A huge contract extension could give him incentive to stay.
“Dave has never been a guy who chases jobs,” an industry source told me. “Do you leave a place where you’re comfortable to jump into a meatgrinder where it’s win now or else? He’s a different cat.”
He’s also aware of his current value, and many coaches only get one chance to make a big salary move. Whether that salary increase is from Baylor – or a Power 5 blue blood – is the only question.
The time is now
After spending 3 seasons in exile at Liberty, Hugh Freeze is set up to return to a Power 5 job.
He has won 25 games at Liberty since arriving in 2019 and has patiently waited for the right situation. Or more specifically, for a university to take a chance.
Freeze was fired at Ole Miss prior to the 2017 season after what the school called “a pattern of personal misconduct” that included multiple calls on his university cell phone to escort services.
Understand this: That’s not the big issue for current athletic directors looking to hire a coach who can recruit and win – and has a track record of doing so.
The issue is the NCAA sanctions Ole Miss received because of Freeze and his staff, and how Freeze publicly sold the idea to the media and Ole Miss fans that the previous staff (Houston Nutt) was at the center of the allegations – all so Freeze could preserve a top-10 recruiting class.
“It’s the lying, that’s the problem,” one Power 5 athletic director told me. “If he’s lying about that, what else is he lying about?
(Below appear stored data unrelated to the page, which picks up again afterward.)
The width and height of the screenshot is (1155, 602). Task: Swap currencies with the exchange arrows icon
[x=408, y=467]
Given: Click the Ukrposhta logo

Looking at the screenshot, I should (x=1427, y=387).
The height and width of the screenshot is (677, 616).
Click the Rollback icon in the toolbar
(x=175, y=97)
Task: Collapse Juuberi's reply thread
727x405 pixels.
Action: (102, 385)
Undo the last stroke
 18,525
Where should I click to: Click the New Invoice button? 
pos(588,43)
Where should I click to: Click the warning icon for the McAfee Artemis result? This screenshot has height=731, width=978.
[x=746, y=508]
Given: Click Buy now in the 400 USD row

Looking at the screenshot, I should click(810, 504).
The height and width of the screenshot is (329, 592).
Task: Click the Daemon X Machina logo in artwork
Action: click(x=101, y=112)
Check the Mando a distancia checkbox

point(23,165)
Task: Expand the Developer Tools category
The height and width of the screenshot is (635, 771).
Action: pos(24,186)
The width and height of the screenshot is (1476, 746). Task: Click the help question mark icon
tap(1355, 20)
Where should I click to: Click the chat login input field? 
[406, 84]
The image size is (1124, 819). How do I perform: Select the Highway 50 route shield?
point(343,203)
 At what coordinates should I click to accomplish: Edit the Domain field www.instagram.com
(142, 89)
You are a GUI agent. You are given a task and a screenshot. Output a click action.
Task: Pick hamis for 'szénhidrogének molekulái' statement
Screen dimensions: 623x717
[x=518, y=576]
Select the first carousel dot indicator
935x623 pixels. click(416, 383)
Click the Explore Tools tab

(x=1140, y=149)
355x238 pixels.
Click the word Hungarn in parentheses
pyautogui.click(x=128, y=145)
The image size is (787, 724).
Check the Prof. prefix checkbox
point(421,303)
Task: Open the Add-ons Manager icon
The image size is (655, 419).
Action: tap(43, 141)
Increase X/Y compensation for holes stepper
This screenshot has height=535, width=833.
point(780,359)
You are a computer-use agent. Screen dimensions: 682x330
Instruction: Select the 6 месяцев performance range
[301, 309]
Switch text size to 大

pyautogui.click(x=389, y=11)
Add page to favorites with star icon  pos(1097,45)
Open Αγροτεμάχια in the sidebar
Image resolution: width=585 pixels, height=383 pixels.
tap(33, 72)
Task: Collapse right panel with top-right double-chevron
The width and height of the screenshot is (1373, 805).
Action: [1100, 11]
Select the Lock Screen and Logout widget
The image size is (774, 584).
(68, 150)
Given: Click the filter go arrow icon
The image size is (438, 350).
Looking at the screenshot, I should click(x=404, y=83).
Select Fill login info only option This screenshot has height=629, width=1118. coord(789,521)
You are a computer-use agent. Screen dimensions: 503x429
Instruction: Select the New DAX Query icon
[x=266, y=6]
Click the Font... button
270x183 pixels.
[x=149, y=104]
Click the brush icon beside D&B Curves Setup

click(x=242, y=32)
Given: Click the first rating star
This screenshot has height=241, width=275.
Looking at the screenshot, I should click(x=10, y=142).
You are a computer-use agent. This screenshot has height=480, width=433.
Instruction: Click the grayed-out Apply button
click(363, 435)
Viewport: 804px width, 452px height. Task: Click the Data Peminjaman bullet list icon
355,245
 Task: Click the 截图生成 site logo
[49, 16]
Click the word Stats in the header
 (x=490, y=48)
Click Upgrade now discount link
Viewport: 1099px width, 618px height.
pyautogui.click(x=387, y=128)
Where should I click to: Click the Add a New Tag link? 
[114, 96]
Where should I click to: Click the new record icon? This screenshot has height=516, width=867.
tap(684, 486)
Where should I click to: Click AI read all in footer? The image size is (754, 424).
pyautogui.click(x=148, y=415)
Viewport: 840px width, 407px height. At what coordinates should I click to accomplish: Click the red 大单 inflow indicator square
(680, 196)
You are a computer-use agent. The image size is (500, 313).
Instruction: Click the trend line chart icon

What else is he hiding? The personal conduct thing was just the easy way out for (Ole Miss).”
Still, in this era of NIL and players with more power and investment in the game than ever, programs need dynamic and charismatic recruiters and coaches. And Freeze is both.
“It’s hard to overlook that he beat Alabama twice,” another Power 5 AD told me. “How many coaches can say they’ve done that?”